提取文本:
■ ■ ■ ■ ■ ■ ■

文/庄巧祎

 

同Ernie陈方隅相识,是因为Strait Talk。Strait Talk是一个起源于布朗的活动,邀请5位中国大陆的同学,5位台湾的同学,5位美国同学,通过ICR(Interactive Conflict Resolution)的方式,深入探讨两岸问题,通过加深了解和互动达到peace making的目的。后来创始人将其注册成了NGO,在台湾,香港,美国的伯克利大学都有了分会。在结束之后,参与者需要继续以alumni的身份,通过peace project继续为两岸关系的发展做贡献。

 

活动结束后,大家的生活似乎继续精彩,facebook上面常看到大家的各种更新。Ernie的几个分享引起了我的注意:“青年要好野”的成立记者会视频,“我要好总统”青年连线,还有一份关于学贷的报告文件。后来聊天才知道,他是“青年要好野”的核心骨干,也了解了他们现在正在进行的各种活动。(大家可以翻墙上youtube搜青年要好野)

 

青年要好野,在台语里面,就是要好东西,好的工作,好的生活。但是随着社会贫富差距的拉大,经济增长放缓,青年人在社会发展中,逐渐变成了弱势群体。在台湾,很多80后年轻人被称为草莓族:脆弱、无法承受压力。还有其他的标签,比如政治冷淡,麻木,等等。

 

也许是因为Ernie在政大念书的关系,当时在伯克利参加活动的时候,就觉得,他对台湾政治和经济的理解最专业,他一直认为,台湾对大陆的经济依赖对于台湾的长久发展是不利的,马总统竞选一直打经济牌,对两岸问题的刻意淡化,对于国民党未来的执政也是不利的。

■ ■ ■ ■ ■ ■ ■

给定问题 A:
请根据上面的提取文本,回答下列问题:
(i) Strait Talk 是起源于哪里的活动?
(ii) 在台湾,很多80后年轻人被称为什么?
(iii) Ernie 在哪所学校念书?

■ ■ ■ ■ ■ ■ ■

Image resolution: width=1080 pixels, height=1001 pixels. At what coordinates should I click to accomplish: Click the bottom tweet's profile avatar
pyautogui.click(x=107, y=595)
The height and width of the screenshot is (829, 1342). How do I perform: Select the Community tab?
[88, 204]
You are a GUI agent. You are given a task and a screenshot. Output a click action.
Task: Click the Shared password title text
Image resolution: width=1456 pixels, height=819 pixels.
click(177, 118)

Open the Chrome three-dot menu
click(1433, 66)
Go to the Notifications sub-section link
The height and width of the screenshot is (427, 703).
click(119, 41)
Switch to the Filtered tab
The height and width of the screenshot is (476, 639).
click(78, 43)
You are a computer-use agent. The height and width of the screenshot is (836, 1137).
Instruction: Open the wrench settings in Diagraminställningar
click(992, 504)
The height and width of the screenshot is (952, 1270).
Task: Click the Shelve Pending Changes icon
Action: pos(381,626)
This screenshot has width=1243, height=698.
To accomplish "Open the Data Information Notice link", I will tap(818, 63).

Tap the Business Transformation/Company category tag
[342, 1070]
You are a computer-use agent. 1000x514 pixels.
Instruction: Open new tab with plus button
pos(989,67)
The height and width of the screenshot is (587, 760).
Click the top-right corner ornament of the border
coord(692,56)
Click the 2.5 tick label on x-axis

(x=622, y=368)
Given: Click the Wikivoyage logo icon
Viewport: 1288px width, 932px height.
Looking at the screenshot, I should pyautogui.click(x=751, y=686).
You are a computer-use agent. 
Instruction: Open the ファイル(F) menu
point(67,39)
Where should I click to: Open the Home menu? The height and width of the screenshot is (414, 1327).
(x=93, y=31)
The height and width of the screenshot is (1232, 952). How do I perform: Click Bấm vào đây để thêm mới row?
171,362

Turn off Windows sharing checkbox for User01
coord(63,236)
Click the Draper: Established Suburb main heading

■ ■ ■ ■ ■ ■ ■

给定问题 B: 请将上方任务输入中从第一行起、直到并包括含有“[342, 1070]”的那一行,排列成 JSON 字符串列表,每行对应一个字符串,空行略去。

任务输出 A:
(i) 布朗
(ii) 草莓族
(iii) 政大

任务输出 B:
[
  "Image resolution: width=1080 pixels, height=1001 pixels. At what coordinates should I click to accomplish: Click the bottom tweet's profile avatar",
  "pyautogui.click(x=107, y=595)",
  "The height and width of the screenshot is (829, 1342). How do I perform: Select the Community tab?",
  "[88, 204]",
  "You are a GUI agent. You are given a task and a screenshot. Output a click action.",
  "Task: Click the Shared password title text",
  "Image resolution: width=1456 pixels, height=819 pixels.",
  "click(177, 118)",
  "Open the Chrome three-dot menu",
  "click(1433, 66)",
  "Go to the Notifications sub-section link",
  "The height and width of the screenshot is (427, 703).",
  "click(119, 41)",
  "Switch to the Filtered tab",
  "The height and width of the screenshot is (476, 639).",
  "click(78, 43)",
  "You are a computer-use agent. The height and width of the screenshot is (836, 1137).",
  "Instruction: Open the wrench settings in Diagraminställningar",
  "click(992, 504)",
  "The height and width of the screenshot is (952, 1270).",
  "Task: Click the Shelve Pending Changes icon",
  "Action: pos(381,626)",
  "This screenshot has width=1243, height=698.",
  "To accomplish \"Open the Data Information Notice link\", I will tap(818, 63).",
  "Tap the Business Transformation/Company category tag",
  "[342, 1070]"
]